Может, и в самом деле лучше так, чем погибнуть от вина или от старости. Не знаю. Но Ирину замуж нужно выдавать обязательно, ибо сказал Господь: «Вступайте в брак, плодитесь и размножайтесь…»

Отец Иоанн, который весь вчерашний день и всю ночь провел в своем купе в размышлениях и молитвах, сегодня вышел к завтраку вместе со всеми. Благословив нас, он сел за стол и спросил вместо кофе крепкого горячего чаю с сахаром вприкуску. Вкусы простые, а человек ой какой непростой! Хотя не стоит показывать ему статью графа Толстого, уже который год отец Иоанн молится, чтобы Господь взял от нас этого богохульника и придал его своему высшему суду. Но Господь со своим правосудием не спешит, а граф Толстой торопится нагадить всем честным людям, где может и как может.

Вот и сейчас отец Иоанн допил свой чай, встал из-за стола и направился в сторону нашего стола. По дороге он вдруг остановился у дамского столика и что-то шепнул на ушко Ирине, отчего она вдруг зарделась и потупила взор. Подойдя к нашему столику, он подождал, пока Карл Иванович освободит ему место, и сел напротив меня.

– Ну что, сын мой Александр, что пишут в газетах? Есть ли у вас что новое, что и мне стоило бы знать?
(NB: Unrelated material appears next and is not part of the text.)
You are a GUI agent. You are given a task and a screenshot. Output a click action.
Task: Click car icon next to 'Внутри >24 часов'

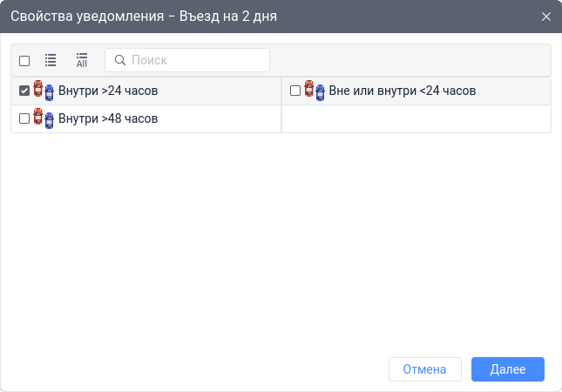[x=44, y=91]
– Газеты в основном лгут, отче Иоанн, – меланхолически ответил я, отставляя в сторону пустую чашку, тотчас же, как по мановению волшебной палочки, подхваченную ловкими руками вышколенного официанта. На его вопрос: «Еще?» – я сделал отрицательный жест, и официант растворился в пространстве, как будто его и не было.

– Особенно злобствует левая и либеральная пресса, причем что у нас, что в Европе. В Британии очередная морская паника, пишут, что Россия коварно испытала на японцах новое мощное оружие и теперь под угрозой весь британский флот. Германские правые газеты на все лады повторяют слова кайзера Вильгельма о торжестве белой расы над узкоглазыми азиатскими недочеловеками. Если учесть, что японцы считают недочеловеками европейцев, то получается весьма интересно.

– Сын мой, – мягко заметил отец Иоанн, – Господь сказал, что нет ни эллина, ни иудея и что все мы дети Его, и всем он дарит свою любовь… Исходя из этого могу предположить, что Он будет крайне недоволен такими идеями и теми, кто их исповедует. Держись от них подальше, раб Божий Александр, ибо было мне видение, что кончат они крайне плохо.

Я кивнул и позволил себе полюбопытствовать:

– Отче Иоанн, а что такого вы сказали Ирине?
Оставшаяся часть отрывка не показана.